▸ Description of the task
Every line in the records below that holds the word "Toggle" is to be copied.

▸ Task input
*** Block opens ***

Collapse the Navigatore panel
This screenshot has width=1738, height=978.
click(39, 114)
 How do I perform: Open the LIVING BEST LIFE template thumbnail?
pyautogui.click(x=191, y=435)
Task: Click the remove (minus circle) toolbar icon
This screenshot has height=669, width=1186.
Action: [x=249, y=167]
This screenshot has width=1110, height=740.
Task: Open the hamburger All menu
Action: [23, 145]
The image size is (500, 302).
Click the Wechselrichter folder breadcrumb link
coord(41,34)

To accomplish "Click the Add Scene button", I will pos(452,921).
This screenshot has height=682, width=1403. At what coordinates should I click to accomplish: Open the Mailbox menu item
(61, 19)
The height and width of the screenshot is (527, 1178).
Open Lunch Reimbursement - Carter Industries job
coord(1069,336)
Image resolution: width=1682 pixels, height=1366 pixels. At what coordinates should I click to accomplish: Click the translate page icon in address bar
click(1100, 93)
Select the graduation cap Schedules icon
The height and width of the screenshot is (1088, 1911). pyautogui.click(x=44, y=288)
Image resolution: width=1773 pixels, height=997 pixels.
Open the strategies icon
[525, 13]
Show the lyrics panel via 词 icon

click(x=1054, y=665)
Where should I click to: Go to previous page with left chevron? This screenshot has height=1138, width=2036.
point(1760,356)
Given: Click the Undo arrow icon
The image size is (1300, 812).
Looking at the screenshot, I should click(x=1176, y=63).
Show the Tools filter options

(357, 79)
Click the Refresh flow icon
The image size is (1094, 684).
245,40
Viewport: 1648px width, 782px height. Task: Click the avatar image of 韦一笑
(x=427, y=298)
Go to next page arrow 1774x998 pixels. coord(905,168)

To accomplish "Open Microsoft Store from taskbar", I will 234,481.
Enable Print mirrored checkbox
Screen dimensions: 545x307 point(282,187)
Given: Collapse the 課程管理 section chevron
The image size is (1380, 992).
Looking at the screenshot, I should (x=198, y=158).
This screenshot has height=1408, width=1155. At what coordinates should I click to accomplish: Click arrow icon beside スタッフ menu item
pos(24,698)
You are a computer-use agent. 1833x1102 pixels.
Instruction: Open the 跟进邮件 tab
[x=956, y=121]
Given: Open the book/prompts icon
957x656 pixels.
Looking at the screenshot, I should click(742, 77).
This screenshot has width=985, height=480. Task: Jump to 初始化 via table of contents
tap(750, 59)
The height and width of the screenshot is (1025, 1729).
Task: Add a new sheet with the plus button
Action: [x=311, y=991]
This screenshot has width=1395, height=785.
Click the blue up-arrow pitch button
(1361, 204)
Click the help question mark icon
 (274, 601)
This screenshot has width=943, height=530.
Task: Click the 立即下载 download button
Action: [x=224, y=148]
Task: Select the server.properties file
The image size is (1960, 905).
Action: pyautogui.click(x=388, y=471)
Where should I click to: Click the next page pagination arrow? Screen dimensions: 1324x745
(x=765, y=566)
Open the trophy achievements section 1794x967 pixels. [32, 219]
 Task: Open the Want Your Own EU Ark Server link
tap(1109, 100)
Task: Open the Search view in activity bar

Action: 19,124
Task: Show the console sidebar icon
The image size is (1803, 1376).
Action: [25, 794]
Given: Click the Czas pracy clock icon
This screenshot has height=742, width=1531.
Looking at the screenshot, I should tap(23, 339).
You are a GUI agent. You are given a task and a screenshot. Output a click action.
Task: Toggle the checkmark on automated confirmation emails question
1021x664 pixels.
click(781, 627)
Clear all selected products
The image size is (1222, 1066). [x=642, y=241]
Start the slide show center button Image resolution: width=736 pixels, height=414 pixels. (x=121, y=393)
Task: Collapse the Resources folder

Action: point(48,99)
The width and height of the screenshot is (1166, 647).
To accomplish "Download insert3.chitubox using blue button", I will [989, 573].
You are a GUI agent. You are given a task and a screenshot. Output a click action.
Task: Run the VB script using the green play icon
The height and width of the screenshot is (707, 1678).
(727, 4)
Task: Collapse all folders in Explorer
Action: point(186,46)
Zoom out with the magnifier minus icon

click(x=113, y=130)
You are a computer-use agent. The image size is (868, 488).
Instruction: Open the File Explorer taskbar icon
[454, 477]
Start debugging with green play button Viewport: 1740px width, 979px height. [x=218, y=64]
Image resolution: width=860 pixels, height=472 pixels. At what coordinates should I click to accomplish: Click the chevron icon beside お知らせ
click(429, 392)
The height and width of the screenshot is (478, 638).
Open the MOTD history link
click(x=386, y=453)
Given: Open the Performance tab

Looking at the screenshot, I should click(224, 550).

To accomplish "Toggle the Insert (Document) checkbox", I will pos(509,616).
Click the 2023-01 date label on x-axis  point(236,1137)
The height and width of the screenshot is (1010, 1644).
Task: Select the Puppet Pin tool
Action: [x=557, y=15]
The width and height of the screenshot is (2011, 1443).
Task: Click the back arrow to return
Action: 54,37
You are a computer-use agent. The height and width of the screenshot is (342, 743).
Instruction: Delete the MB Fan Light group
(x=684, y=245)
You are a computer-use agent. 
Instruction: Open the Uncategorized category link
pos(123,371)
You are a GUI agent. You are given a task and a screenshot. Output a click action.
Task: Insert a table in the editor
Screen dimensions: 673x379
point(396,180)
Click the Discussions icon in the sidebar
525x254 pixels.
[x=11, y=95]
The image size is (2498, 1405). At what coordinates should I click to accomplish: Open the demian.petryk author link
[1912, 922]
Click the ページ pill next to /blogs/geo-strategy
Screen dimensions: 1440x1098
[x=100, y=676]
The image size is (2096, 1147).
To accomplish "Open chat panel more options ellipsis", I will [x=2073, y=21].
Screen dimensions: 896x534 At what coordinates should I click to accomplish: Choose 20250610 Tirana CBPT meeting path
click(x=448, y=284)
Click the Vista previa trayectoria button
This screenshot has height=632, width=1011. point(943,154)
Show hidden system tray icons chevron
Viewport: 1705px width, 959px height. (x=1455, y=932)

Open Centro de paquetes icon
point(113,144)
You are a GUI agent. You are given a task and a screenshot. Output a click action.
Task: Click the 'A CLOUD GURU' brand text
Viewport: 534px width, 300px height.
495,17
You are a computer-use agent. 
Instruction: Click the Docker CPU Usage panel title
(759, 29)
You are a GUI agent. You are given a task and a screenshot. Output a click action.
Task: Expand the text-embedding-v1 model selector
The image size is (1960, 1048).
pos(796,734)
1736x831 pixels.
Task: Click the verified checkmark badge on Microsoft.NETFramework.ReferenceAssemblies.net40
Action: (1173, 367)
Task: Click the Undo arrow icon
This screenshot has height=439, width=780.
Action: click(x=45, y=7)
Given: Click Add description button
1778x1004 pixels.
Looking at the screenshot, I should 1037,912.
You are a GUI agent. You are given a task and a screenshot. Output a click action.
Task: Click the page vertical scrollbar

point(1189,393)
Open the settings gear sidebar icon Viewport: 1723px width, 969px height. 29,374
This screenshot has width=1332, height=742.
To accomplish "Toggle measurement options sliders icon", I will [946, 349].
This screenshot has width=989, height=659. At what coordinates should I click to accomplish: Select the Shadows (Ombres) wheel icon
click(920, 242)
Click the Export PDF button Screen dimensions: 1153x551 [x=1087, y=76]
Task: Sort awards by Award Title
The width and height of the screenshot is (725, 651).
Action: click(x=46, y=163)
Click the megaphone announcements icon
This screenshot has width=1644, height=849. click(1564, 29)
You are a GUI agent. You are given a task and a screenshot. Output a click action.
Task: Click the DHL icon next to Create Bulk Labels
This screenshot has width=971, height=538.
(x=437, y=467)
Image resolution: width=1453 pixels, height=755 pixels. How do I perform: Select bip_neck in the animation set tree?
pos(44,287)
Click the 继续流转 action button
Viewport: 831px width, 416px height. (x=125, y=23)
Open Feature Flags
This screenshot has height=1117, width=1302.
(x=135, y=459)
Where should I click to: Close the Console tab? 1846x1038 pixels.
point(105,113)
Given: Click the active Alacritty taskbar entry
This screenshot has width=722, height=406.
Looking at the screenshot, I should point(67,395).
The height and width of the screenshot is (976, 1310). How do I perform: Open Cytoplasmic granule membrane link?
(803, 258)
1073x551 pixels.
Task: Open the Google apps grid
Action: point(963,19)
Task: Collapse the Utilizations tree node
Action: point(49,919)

*** Block closes ***

▸ Written response
Task: Toggle the checkmark on automated confirmation emails question
To accomplish "Toggle the Insert (Document) checkbox", I will pos(509,616).
To accomplish "Toggle measurement options sliders icon", I will [946, 349].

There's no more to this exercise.